El abogado tiene su propia lógica, expresada de la siguiente manera: “En toda gran transacción hay un momento mágico en  que un hombre ha entregado un tesoro, y durante el cual el hombre que debe recibirlo aún no lo ha recibido. Un abogado alerta debe aprovechar ese momento, adueñarse del tesoro por un mágico microsegundo, embolsar una parte y dejar que siga su curso. Si el hombre que está por recibir el tesoro no está habituado a la riqueza, y tiene un complejo de inferioridad y difusos sentimientos de culpa, como ocurre con la mayor parte de la gente, el abogado puede llevarse hasta la mitad del botín, y aún así contar con el balbuceante agradecimiento del receptor”.
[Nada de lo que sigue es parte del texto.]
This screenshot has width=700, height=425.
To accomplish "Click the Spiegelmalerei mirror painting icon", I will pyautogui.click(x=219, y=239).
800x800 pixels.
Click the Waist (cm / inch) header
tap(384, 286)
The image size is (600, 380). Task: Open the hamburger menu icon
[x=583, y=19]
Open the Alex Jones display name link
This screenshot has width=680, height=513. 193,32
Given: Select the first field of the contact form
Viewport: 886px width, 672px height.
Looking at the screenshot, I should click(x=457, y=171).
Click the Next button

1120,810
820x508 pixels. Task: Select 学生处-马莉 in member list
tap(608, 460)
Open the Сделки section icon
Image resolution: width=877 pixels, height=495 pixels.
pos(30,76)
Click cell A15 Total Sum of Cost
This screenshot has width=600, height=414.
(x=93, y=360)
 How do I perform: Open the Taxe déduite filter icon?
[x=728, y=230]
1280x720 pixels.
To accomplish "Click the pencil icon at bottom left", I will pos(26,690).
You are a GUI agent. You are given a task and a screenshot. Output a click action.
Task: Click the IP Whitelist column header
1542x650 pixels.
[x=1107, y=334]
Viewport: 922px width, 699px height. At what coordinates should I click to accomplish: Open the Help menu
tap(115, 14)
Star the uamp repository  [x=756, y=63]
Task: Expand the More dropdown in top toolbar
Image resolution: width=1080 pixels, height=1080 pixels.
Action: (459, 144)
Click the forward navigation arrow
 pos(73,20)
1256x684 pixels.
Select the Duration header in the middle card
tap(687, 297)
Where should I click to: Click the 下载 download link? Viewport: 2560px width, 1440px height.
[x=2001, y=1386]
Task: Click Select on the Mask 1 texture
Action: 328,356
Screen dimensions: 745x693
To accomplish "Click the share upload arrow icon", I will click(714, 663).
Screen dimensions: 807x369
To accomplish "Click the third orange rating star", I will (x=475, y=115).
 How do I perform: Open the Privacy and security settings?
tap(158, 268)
Lo que sigue… es lo que sigue. Y eso tendrá que descubrirlo el lector que lea o relea este libro que tiene más de cincuenta años pero que conserva toda su frescura.
El humor, el absurdo de Vonnegut, marcas indelegables de este gran autor, “salpican” las páginas de “Dios lo bendiga”, del principio al fin. También la otra “marca de fábrica” del norteamericana fueron sus pinceladas surrealistas, porque nada de lo que cuenta puede inscribirse en el territorio de lo “real”, aunque todo –como ocurre con el resto de su amplia obra- es una gran boutade sobre el estado de las cosas en sus no siempre fragantes United States of America.
Una obra que en su amplitud de casi veinte títulos resultó una prolongada reflexión sobre un sistema que tantas veces se muestra oprobioso, cruel,  pocas veces compasivo. Precisamente, por serlo, Eliot es un incomprendido, como también lo es su primo, una suerte de débil réplica del pariente rico quien sin embargo siembra el bien asegurando a los pobres quienes también, llegado el caso, le dicen “dios lo bendiga, señor Rosewater”.
Juegos de ingenio, miradas piadosas sobre los seres humanos, ironías, humor punzante, textos satíricos de primer orden que se copiaban de una aparente escritura “primitivista” o naíf que desesperaba a los académicos pero que lograba establecer un difícil equilibrio entre la alta literatura y la popular. Heredero directo, máximo y quizás único de Mark Twain, hay que celebrar siempre esta clase de rescate, esta “resurrección” tan apropiada de Vonnegut.
Al margen: ¿imaginan lo que hoy diría de Donald Trump?

Edición inglesa
de la novela
“-Supongo que debería decir adiós –dijo Silvia culposamente. Le corrían lágrimas por las mejillas.
-Eso debe decidirlo tu médico.
-Saluda… saluda a todos de tu parte.
-Lo haré, lo haré.
-Diles que sueño con ellos todo el tiempo.
-Eso los enorgullecerá.
-Felicita a Mary Moody por los mellizos.
-Lo haré. Los bautizaré mañana.
-¿Bautizarlos? –Esto era algo nuevo.
Mushari revolvió los ojos.
-No… no sabía que…  que hacías esas cosas –dijo Silvia con cautela. Mushari se alegró al reparar en su ansiedad. Para él significaba que la locura de Eliot no estaba estabilizada, sino que estaba por dar el gran salto hacia la religión.
-No pude liberarme del compromiso –dijo Eliot-. Ella insistió, y nadie más quería hacerlo.
-Ah –dijo Silvia con alivio.
Mushari no se sintió decepcionado. En un tribunal el bautismo probaría que Eliot se consideraba un mesías.
-Le dije que yo no era una persona religiosa ni mucho menos –dijo Eliot, y la porfiada mente de Mushari se negó a aceptar esta prueba-. Le dije que nada de lo que yo hiciera tendría valor en el cielo, pero ella igual insistió.
-¿Qué dirás? ¿Qué harás?
-Oh… no sé.- La pena y el agotamiento de Eliot se disiparon por un instante y se quedó fascinado por el problema. Una sonrisa aleteó sobre sus labios-. Supongo que iré a su choza. Rociaré a los bebés con agua y diré: ‘Hola, bebés. Bienvenidos a la Tierra. Es calurosa en verano y fría en invierno. Es redonda y húmeda y está superpoblada. A lo sumo, bebés, vivirán cien años aquí. Bebés, hay una sola regla que conozco… Qué diablos, tienen que ser bondadosos’.”